Greenpeace's toxics campaigner, Iza Kruszewska, has noticed stark contrasts while compiling the Guide - “Electronics giants pay attention to environmental performance on certain issues, while ignoring others that are just as important. Philips, for example, scores well on chemicals and energy criteria, but scores a zero on e-waste since it has no global take-back polices. Philips would score higher if it took responsibility for its own branded e-waste and established equitable global take-back schemes.”

Many companies score well on energy efficiency as their products comply and exceed Energy Star standards. The best performers on energy efficiency are Sony Ericsson and Apple, with all of their models meeting - and many exceeding - Energy Star requirements. Sony Ericsson stands out as the first company to score almost top marks on all of the chemicals criteria. With all new Sony Ericsson models being PVC-free, the company has also met the new chemicals criterion in the ranking, having already banned antimony, beryllium and phthalates from models launched since January 2008.

Apple missed a big chance to advance its score by not improving the environmental performance of the new version of the iPhone.

Some companies that promote their ‘green’ policies come up short when measured against global standards of measuring impacts on climate change.
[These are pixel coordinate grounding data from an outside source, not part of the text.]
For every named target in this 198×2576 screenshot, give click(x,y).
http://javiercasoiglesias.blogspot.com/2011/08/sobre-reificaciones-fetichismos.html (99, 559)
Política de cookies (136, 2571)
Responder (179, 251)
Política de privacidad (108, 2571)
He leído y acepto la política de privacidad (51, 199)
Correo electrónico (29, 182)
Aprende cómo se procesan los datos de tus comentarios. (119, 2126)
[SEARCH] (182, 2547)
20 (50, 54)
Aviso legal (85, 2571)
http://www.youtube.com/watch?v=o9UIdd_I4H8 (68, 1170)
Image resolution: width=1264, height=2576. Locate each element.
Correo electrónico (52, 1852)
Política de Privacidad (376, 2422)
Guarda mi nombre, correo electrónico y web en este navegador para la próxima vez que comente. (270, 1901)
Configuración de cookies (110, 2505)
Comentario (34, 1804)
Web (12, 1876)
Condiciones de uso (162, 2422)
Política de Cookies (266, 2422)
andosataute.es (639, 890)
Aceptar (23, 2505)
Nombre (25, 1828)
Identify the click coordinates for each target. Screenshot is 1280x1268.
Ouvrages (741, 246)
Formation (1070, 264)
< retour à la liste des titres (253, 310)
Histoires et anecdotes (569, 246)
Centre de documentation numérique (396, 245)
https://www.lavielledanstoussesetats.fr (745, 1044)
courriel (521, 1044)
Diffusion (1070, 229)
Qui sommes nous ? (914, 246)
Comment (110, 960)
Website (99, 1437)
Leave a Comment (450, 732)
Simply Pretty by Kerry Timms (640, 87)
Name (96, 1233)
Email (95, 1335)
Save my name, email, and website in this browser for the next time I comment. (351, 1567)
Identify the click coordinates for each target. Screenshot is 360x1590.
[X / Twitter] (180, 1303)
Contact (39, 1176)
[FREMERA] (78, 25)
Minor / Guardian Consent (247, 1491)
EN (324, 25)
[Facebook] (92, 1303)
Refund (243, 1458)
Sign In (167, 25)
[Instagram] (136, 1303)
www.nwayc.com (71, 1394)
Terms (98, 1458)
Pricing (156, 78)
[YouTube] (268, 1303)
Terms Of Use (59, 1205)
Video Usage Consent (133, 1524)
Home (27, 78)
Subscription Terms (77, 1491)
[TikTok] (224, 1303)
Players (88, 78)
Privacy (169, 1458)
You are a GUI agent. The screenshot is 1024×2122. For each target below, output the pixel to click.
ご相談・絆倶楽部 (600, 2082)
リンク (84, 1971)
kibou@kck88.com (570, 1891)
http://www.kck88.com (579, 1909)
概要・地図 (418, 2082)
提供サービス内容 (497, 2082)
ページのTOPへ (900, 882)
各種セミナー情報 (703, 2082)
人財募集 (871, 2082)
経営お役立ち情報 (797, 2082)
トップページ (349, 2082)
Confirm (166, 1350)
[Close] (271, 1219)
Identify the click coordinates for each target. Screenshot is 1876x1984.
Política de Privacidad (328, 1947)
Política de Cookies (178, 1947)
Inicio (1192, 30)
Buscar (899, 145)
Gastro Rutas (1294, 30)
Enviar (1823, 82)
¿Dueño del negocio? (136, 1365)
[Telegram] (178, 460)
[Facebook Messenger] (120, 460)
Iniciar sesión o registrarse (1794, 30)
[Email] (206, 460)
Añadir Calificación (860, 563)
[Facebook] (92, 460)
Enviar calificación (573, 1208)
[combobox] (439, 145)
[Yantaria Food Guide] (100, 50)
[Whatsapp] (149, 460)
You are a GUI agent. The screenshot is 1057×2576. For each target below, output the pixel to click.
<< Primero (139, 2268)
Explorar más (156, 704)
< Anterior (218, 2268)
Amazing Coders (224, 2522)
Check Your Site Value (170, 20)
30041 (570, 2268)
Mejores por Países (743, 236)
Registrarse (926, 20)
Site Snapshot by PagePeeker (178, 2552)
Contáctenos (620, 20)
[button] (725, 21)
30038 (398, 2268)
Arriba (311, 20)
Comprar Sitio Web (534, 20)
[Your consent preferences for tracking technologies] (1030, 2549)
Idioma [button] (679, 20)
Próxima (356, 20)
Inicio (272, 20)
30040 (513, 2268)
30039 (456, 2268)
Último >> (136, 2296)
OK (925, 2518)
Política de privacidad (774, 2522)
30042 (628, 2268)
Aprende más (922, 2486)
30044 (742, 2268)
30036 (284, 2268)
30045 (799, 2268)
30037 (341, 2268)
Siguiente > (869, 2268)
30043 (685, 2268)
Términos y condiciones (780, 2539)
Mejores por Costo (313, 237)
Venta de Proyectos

Dell scores relatively poorly, while Toshiba, Samsung and LGE score close to - or zero - on climate change criteria.

Among the games console makers, Microsoft drops to second bottom of the Guide with a low score on climate criteria. Nintendo’s score increases slightly with some improvement on toxic chemicals and climate policy. However, even Nintendo’s relatively energy efficient Wii console does not meet Energy Star standards that cover minimum energy efficiency standards for PCs and consoles.

With most companies now scoring less than 5/10, only a company that rises to the challenge of phasing-out toxic chemicals, increasing the recycling rate of e-waste, using recycled materials in new products and reducing their impact on climate change can seriously hope to make the claim of being green.